A second approach is to use different nanopore proteins. Brown said the company has identified one protein, called R8, which has a long barrel that spans a large number of bases. Homopolymers that completely fit into this pore generate a "non-flat" signal, he said, that can be read. Another protein, R10, which was published by Oxford Nanopore Cofounder Hagan Bailey several years ago, has two pore constrictions and gives a "very clean signal," Brown said. The company would most likely maintain the existing pores but would offer flow cells with either the R8 or the R10 in addition, he added.
Thirdly, a fifth type of base could be incorporated during sample preparation, which would break up homopolymers, so they could be called and translated back into a 4-base sequence. "All three approaches are under active development," Brown said. "We're pretty confident that one or all of these approaches will close off the homopolymer consensus issue in the first half of this year."
Direct RNA sequencing, which Oxford Nanopore launched last year, has turned out to be a very popular application, Brown said. Customers have reached up to 5 gigabases per flow cell with RNA so far, which is less than with DNA because a different, slower motor protein is used to control the movement of RNA through the pore. Brown said the company is "working actively to find a new motor protein that will run faster." Another area of development is RNA basecalling, which is more complex than DNA basecalling because RNA bases are often modified.

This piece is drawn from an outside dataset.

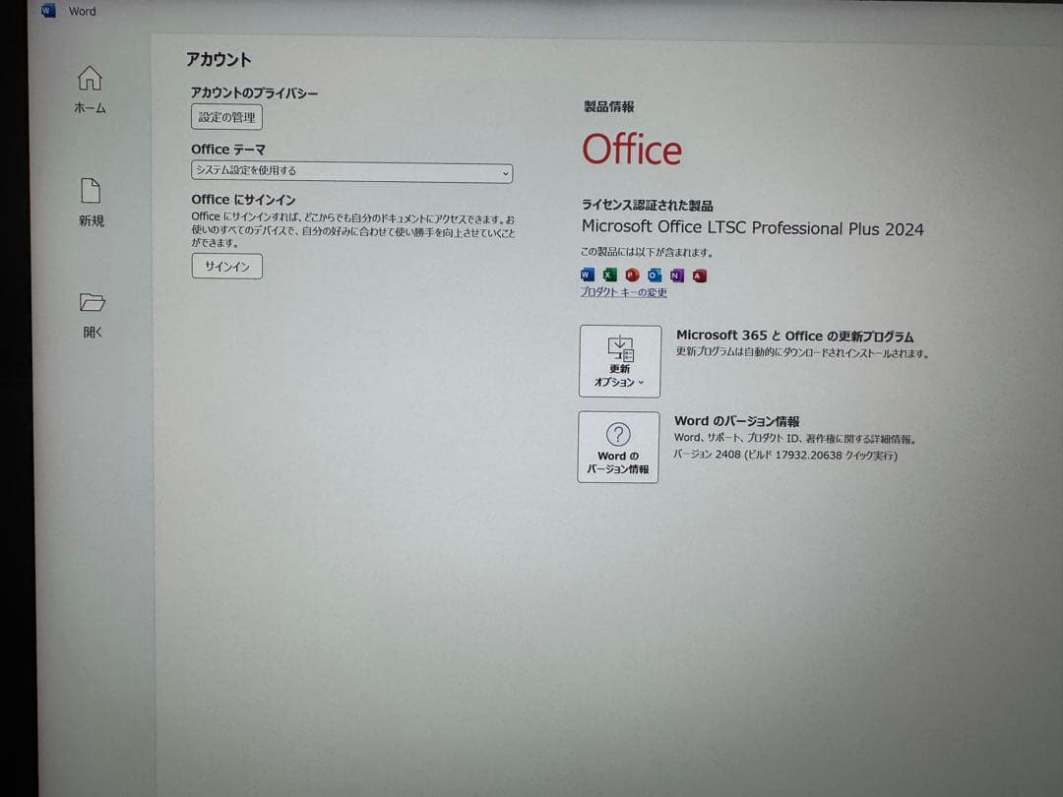The height and width of the screenshot is (797, 1063).
Task: Click the Outlook icon in the product row
Action: [654, 275]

Several other products in development — including the SmidgIon sequencer, Zumbador and VolTrax sample prep devices, the company's DNA synthesis platform, and a new single-cell sequencing platform the company is developing will be discussed at Oxford Nanopore's "London Calling" user meeting in May, Brown said.
The company is maintaining its longstanding policy of not selling its platforms to competitors, he said, in order to prevent other companies from reverse-engineering its technology.